Imagine an entire house that is about the size of a typical residence hall single. That’s the goal for a group of Northwestern students who hope to build a fully functional, completely sustainable, off-grid house that they say will occupy less than 130 square feet, roughly one-tenth the size of an average multilevel home. The students plan to construct the house if they are able to get the necessary permits from the city of Evanston and permission from the University.

Senior engineering major William Fan and five classmates took on the tiny house project as an assignment for the two-course Interdisciplinary Design Projects series after Fan met with Jay Shafer, a leading tiny house advocate and proprietor of Tumbleweed Tiny House Co. Fan had submitted the tiny house project idea for the class, and when the course ended, the team decided to continue the construction, improving on Tumbleweed’s model with their own design by combining sustainability and comfort.

“I had no idea what a tiny house was. I thought it was a joke,” said manufacturing and design engineering major Kaycee Overcash, one of three original class members on the project’s current eight-person leadership team. “Now I could see living in a tiny house.

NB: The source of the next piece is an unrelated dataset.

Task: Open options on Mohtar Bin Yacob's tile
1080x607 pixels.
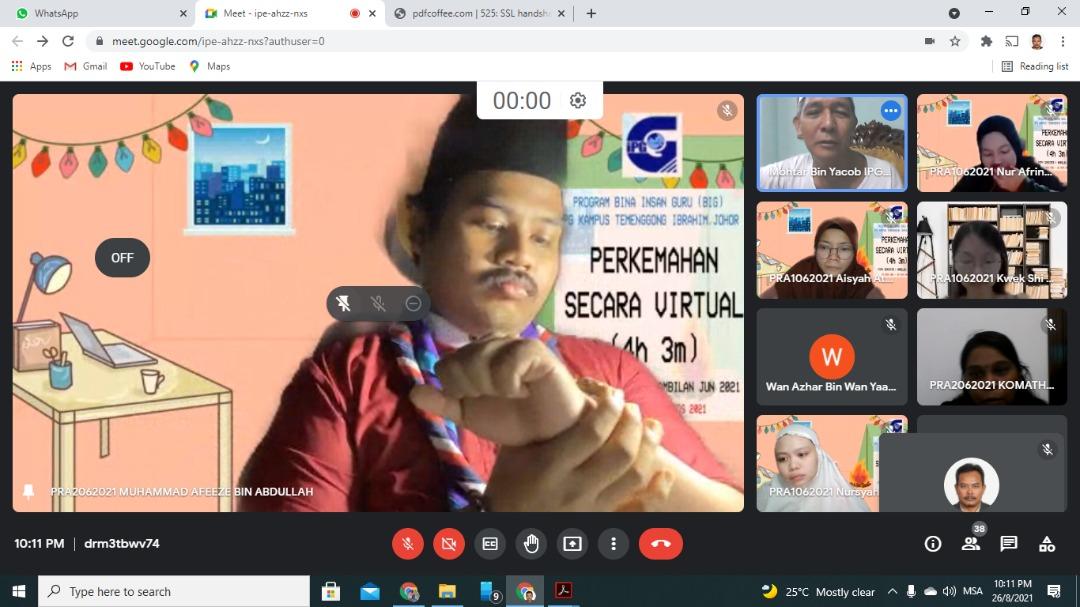Action: pyautogui.click(x=890, y=111)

I’ve really learned to see space as a resource.”

The plans for the single-person dwelling, nicknamed “the Casita,” include high-tech solar panels to capture and store electricity and a system to filter and store rainwater for daily use. Last fall the team, with support from staff of the Segal Design Institute, developed the layout and design plans, outlining the details for everything from the composting toilet to the small wood-burning stove.

The project has received grant support from the Segal Design Institute’s Don Norman Fund for Design and the Dow Sustainability Innovation Student Challenge.